Serious sexual assault victim secures £15,000 over police failings
Woman with Asperger’s alleges being raped by man, but the PSNI inquiry deemed flawed
The judge said ‘the operational failings in this case cannot be described as minor or insignificant’.
Mr Justice Gerry McAlinden held that the Northern Ireland woman’s human rights were breached by the operational and systemic shortcomings identified.
“I have no hesitation in concluding that an award of damages in this case is necessary to afford the plaintiff just satisfaction,” he said.
The woman, who is in her 30s and has Asperger’s syndrome, reported being raped by a man during a night out in June 2007. A decision was taken subsequently not to prosecute the alleged assailant, who maintained that any activity was consensual.
The woman, referred to as C, claimed the flawed investigation violated her entitlement to freedom from inhuman or degrading treatment under article 3 of the European Convention on Human Rights.
Her lawyers argued that she went on to suffer distress, psychiatric injuries, depression, psychotic symptoms and an eating disorder.
The court heard police only interviewed C six months after the date of the alleged attack.

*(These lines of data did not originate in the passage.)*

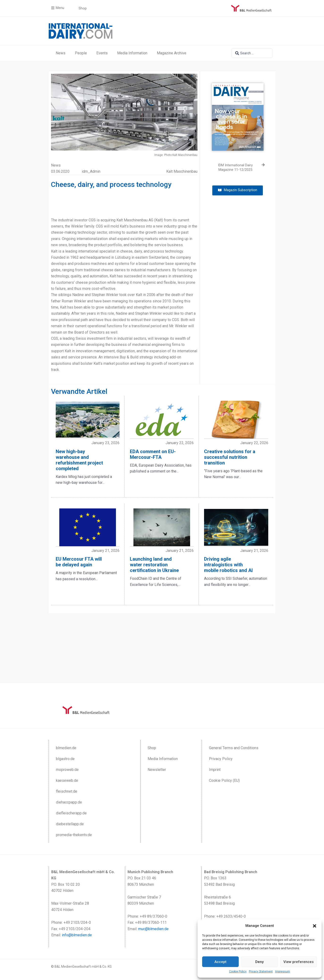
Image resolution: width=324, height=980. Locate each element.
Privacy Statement (261, 971)
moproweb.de (67, 770)
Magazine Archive (172, 53)
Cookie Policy (238, 971)
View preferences (299, 962)
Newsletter (157, 770)
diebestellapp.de (70, 824)
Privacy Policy (221, 759)
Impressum (283, 971)
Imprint (215, 770)
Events (102, 53)
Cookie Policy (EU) (224, 780)
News (60, 53)
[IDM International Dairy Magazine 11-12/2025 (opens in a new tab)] (238, 167)
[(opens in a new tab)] (238, 113)
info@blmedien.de (77, 935)
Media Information (132, 53)
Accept (221, 962)
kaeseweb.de (67, 780)
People (81, 53)
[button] (314, 926)
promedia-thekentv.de (74, 835)
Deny (259, 962)
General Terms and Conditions (233, 748)
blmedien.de (66, 748)
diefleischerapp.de (71, 813)
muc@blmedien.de (153, 929)
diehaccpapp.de (69, 802)
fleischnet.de (67, 791)
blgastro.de (65, 759)
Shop (152, 748)
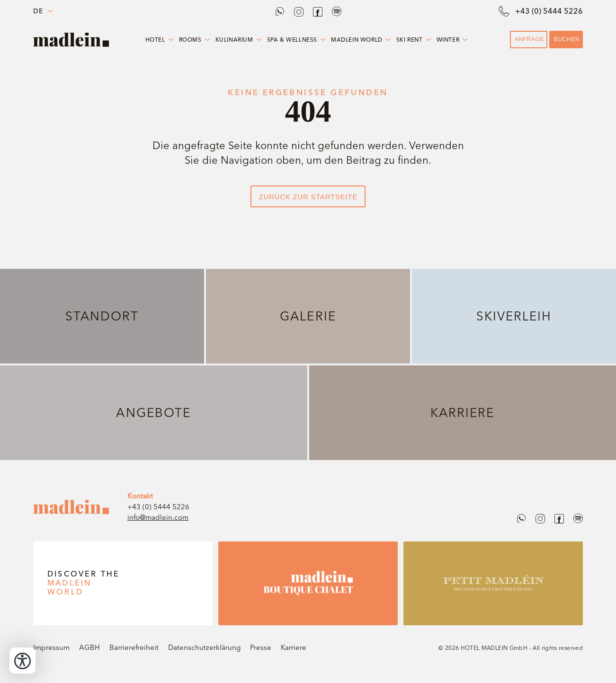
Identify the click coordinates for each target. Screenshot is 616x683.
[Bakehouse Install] (71, 40)
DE (38, 11)
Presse (260, 647)
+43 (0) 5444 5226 (158, 506)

Following the no-prosecution decision, her family lodged a complaint with the police ombudsman.
In 2009 the watchdog recommended at least two police officers be subjected to disciplinary sanctions over how the case was handled.
What are the ombudsman’s findings?
The ombudsman concluded that the PSNI investigation was neither full nor proper and did not meet the basic principles of investigation.
He also found:
- Officers initially visited the location of the suspected sex attack, but did not seize any possible CCTV footage or conduct house-to-house inquiries for further witnesses;
- Police failed to follow up claims that C may have received text messages asking her not to proceed with her allegations;
- No initial statements were taken from those who were with the woman on the night in question, or from anyone in the taxi firm she used to get home.

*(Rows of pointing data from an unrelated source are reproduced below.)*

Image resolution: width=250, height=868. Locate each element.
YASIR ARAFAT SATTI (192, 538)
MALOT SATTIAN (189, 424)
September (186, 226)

Chief constable at the time Hugh Orde wrote to the woman’s family apologising and stating that she had suffered a “horrendous attack”.

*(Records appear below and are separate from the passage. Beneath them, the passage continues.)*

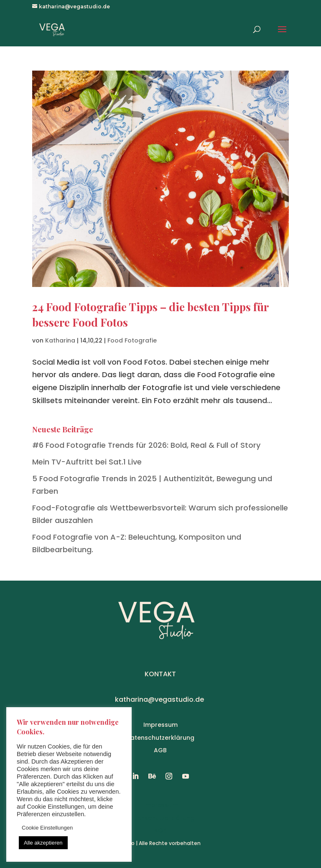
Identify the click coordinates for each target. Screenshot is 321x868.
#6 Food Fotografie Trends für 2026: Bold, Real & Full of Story (146, 445)
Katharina (60, 340)
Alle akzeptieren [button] (43, 843)
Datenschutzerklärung (160, 738)
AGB (160, 750)
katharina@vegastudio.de (159, 699)
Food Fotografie (132, 340)
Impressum (160, 725)
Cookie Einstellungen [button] (47, 827)
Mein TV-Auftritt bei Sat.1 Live (87, 462)
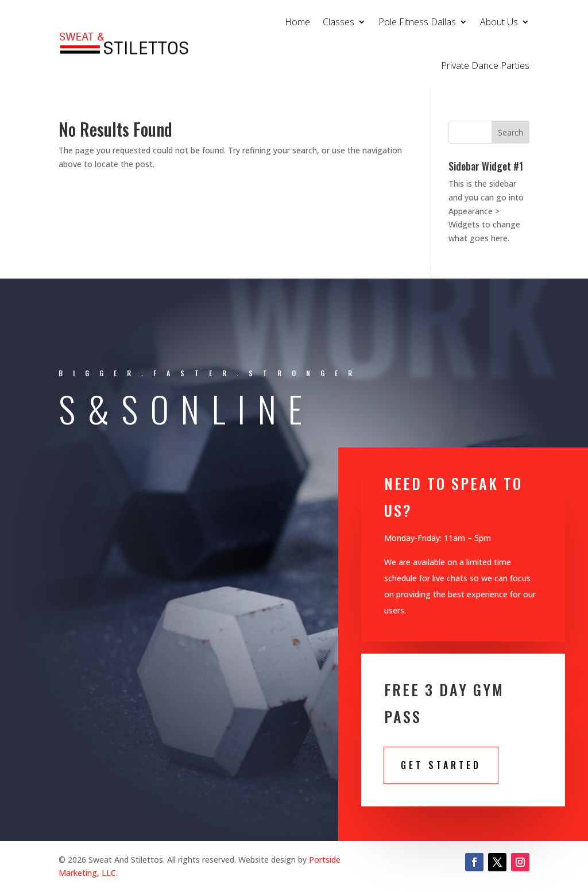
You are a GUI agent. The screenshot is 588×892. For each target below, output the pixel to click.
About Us (499, 22)
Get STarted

Since then new guidelines have been produced and a specialist rape-crime unit introduced.
Ruling on the action, the judge found the woman had been the victim of a serious sexual assault where no consent was given. He identified a delay in conducting and achieving best-evidence interview, adding that several of the ombudsman’s criticisms of the police investigation were justified.
“The operational failings in this case cannot be described as minor or insignificant,” said the judge. “These failings occurred against a background of systemic shortcomings in relation to training.”